Getting there would be step 1, but step 2 will probably either be “detect oxygen therefore the life present there is likely incompatible with our kind of life” or “spend thousands of years terraforming with earth-based life”.
And a cooler sun might mean the process is slower. If it has a different wavelength profile, Earth-optimized photosynthesizers might need to be modified (or left to evolve) to optimize for that system, plus solar energy might be more limited and there won’t be any oil reserves unless there’s already life the.
Not that I don’t think we should try doing whatever we can to make all that happen, but I’d like to have realistic expectations about it.
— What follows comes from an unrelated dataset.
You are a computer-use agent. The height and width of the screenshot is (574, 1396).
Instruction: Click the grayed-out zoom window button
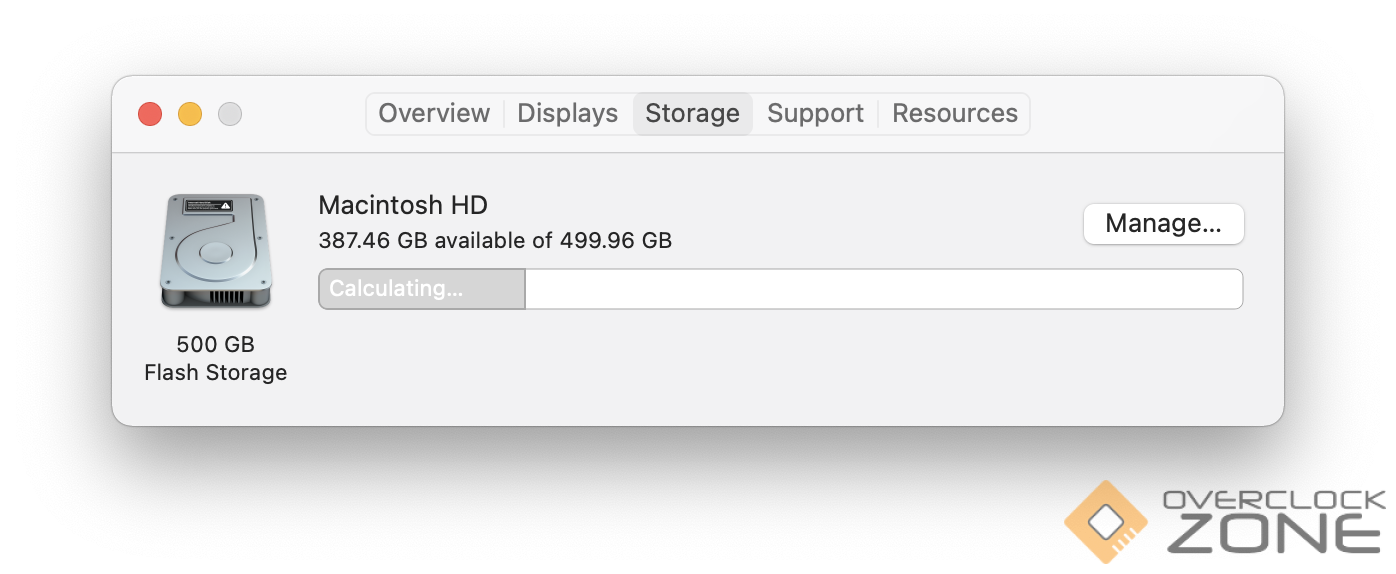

Not that the problem you listed is itself trivial lol.
This is it. This is it. This is gonna be big! This the disclosure people have been looking forward to! They’re gonna reveal that that’s where the Egyptians kept their troodontid stasis pods.
Going to need a little more than “near-flawless” before I step near one of those pads. Also, don’t come at me with “it’s safer than driving”… If I have a crash I just have to reassemble my limbs, not my entire atomic structure.
There’s zero chance this will be used to transport matter in our lifetimes, much less sending sentient beings across space. Right now, it’s just information, which is phenomenal by itself.
I got you, I just think there’s a lot of pop science reporting on this, and people act like we’re going to have transporters. Even the thumbnail for this article implies it. The problem with that sort of hyperbolic reporting is that then people are disappointed when reality doesn’t live up to the hype.
This is really big news and a great leap forward in research physics. If we can utilize quantum entanglement, it will change the world in ways we cannot even comprehend.
It would be like when Bell first called Watson, every newspaper started promising same-day Amazon delivery.
Y’know, I think I read this same hyperbolic reporting in the 80s in a New Scientist, and again in the 90s. For some reason teleportation went quiet in the early 2000’s as far as popular reporting went, but it looks like it is back.
I have a suspicion that, alongside space travel, there is this fascination in getting out of this place because we’ve fucked it up.
Oh man, this is going to be exciting for you then. Quantum mechanics is breaking all sorts of laws of physics that were previously assumed to be inviolable.
Healthy skepticism is good, but the more you read about this, the crazier it gets. Quantum entanglement requires an entirely new understanding of dimensional spacetime.
Think of it like this: imagine you have a secret message written on a piece of paper, and you also have some additional information written on a separate piece of paper. By carefully combining these two pieces of information, you can create a new, more robust way of sending the secret message that is less affected by outside interference or noise.
Not sure I’ve ever read a more useless “simplification” in my life.
The process works as follows: the sender subjects their photon to controlled dephasing, which cancels out the initial correlations. They then perform a joint measurement on their part of the entangled pair and the qubit to be teleported. This measurement not only entangles the sender’s qubits but also remotely transforms the hybrid entanglement into local qubit-environment entanglement on the receiver’s side. Finally, the receiver applies a specific operation based on the sender’s measurement result and subjects their photon to dephasing, which remarkably converts the qubit-environment entanglement into the desired quantum state.